New York City is home to many Orthodox Jews. The world headquarters of the Chabad, Bobov, and Satmar branches of Hasidism are located there, as well as other Haredi branches of Judaism. While three-quarters of New York Jews do not consider themselves religiously observant, the Orthodox community is rapidly growing due to the high birth rates of Hasidic Jews, while the number of Conservative and Reform Jews has been declining. Borough Park, known for its large Orthodox Jewish population, had 27.9 births per 1,000 residents in 2015, making it the neighborhood with the city's highest birth rate. However, the most rapidly growing community of American Orthodox Jews is located in Rockland County and the Hudson Valley of New York, including the communities of Monsey, Monroe, New Square, Kiryas Joel, and Ramapo. According to a 2011 UJA-Federation of New York community study, there were 340,000 Haredi Jews in the greater New York metropolitan area. Many rapidly growing Orthodox Jewish communities there have made their home in New Jersey, particularly in Lakewood and surrounding Ocean County, where Beth Medrash Govoha, the world's largest yeshiva outside Israel, is located. Prominent Orthodox organizations such as Agudath Israel of America and the Orthodox Union have their headquarters in New York.

=== Sephardic Jews ===
Sephardic Jews, including Syrian Jews, have also lived in New York City since the late 19th century. Many Sephardi immigrants have settled in New York City and formed a Sephardi community. The community is centered in Brooklyn and is primarily composed of Syrian Jews. Other Sephardi Jews in New York City hail from Egypt, Israel, Lebanon, and Morocco. Sephardi Jews first began arriving in New York City in large numbers between 1880 and 1924. Most Arab immigrants during these years were Christian, while Sephardi Jews were a minority and Arab Muslims largely began migrating during the mid-1960s. When Syrian Jews first began to arrive in New York City during the late 1800s and early 1900s, Eastern European Ashkenazi Jews on the Lower East Side sometimes disdained their Syrian co-coreligionists as Arabische Yidden, Arab Jews. Some Ashkenazim doubted whether Sephardi/Mizrahi Jews from the Middle East were Jewish at all. In response, some Syrian Jews who were deeply proud of their ancient Jewish heritage, derogatorily dubbed Ashkenazi Jews as "J-Dubs", a reference to the first and third letters of the English word "Jew".

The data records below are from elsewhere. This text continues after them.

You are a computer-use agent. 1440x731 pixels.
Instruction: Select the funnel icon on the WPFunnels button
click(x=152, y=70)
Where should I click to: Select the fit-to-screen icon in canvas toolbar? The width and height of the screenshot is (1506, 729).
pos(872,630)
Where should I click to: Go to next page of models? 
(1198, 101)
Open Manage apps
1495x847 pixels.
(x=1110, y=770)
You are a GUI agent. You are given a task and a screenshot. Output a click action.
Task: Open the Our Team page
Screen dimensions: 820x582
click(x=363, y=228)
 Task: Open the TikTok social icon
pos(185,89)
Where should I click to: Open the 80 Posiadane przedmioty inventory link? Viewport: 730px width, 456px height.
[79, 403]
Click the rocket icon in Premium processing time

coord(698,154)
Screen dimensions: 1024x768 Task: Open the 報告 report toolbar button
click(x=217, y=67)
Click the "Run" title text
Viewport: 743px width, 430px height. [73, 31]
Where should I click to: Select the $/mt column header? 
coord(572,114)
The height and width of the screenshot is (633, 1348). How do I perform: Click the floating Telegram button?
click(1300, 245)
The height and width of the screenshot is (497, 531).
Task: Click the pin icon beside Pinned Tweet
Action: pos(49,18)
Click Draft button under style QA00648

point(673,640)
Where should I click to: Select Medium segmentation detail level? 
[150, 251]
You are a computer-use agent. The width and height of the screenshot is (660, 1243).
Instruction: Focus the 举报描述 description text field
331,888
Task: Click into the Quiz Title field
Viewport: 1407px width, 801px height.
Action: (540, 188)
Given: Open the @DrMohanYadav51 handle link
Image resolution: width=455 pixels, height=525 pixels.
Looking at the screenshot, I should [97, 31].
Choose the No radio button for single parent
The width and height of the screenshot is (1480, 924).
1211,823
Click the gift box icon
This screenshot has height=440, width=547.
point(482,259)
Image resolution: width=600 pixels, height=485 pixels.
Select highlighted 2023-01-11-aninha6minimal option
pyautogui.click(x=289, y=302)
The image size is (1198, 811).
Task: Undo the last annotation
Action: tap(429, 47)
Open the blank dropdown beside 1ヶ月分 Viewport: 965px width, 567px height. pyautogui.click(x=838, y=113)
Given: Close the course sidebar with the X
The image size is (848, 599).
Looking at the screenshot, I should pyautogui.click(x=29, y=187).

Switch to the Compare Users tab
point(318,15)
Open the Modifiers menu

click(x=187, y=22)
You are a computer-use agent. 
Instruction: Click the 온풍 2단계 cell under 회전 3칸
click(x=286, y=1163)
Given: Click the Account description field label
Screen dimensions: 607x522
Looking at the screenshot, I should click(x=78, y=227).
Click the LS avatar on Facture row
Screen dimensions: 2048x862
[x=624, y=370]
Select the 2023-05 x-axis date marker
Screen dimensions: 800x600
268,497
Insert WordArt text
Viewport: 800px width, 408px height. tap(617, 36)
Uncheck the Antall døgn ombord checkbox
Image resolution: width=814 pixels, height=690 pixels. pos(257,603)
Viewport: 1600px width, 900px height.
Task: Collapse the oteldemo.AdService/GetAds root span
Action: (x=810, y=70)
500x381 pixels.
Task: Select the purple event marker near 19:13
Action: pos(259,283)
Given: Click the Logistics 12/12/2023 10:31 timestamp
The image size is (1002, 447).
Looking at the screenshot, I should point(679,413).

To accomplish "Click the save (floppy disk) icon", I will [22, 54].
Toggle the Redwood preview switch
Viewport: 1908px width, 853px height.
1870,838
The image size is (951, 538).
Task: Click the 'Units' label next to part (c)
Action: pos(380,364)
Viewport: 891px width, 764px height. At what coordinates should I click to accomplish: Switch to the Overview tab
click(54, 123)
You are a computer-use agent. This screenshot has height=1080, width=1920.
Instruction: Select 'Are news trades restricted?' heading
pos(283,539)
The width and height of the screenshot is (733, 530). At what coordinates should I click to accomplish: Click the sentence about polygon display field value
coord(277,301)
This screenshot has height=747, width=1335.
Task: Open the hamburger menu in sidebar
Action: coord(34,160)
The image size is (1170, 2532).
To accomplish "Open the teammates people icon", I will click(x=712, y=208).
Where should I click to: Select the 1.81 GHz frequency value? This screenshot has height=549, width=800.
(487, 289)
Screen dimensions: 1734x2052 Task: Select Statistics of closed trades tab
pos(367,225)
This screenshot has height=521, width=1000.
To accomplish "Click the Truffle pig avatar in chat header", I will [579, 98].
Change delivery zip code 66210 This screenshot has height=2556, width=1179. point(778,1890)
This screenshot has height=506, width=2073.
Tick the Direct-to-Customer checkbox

In the 1990 United States Census, there were 11,610 Sephardi Jews in New York City, composing 23 percent of the total "Arab population" of the city. Arab Jews in the city sometimes still face anti-Arab racism. After the September 11 attacks, some Arab Jews in New York City were subjected to arrest and detention because they were suspected to be Islamist terrorists. Egyptian Jews arrived in New York City more recently than the Syrian Jews, with many of the Egyptian Jews speaking Ladino as well as Arabic and French. The vast majority Egyptian-Jewish immigrants to the city are Sephardi/Mizrahi, with very few being Ashkenazi. Ladino-speaking Egyptian Jews have tended to settle in the Forest Hills neighborhood of Queens. Very few Egyptian Jews lived in New York City or elsewhere in the United States prior to the 1956 Suez Crisis. Prior to the Immigration and Nationality Act of 1965, the quota for Egyptian immigrants was set at 100 people per year. Because of antisemitism directed against Egyptian Jews in Egypt, a small number of Egyptian-American Jews in New York City banded together as the "American Jewish Organization for the Middle East, Inc." to advocate for Jewish Egyptian refugees. There are two major communities of Egyptian Jews, one in Queens and another in Brooklyn. Egyptian Jews in Queens helped found Shearith Israel Congregation, while Egyptian Jews in Brooklyn's Bensonhurst neighborhood largely attended Syrian-Jewish synagogues.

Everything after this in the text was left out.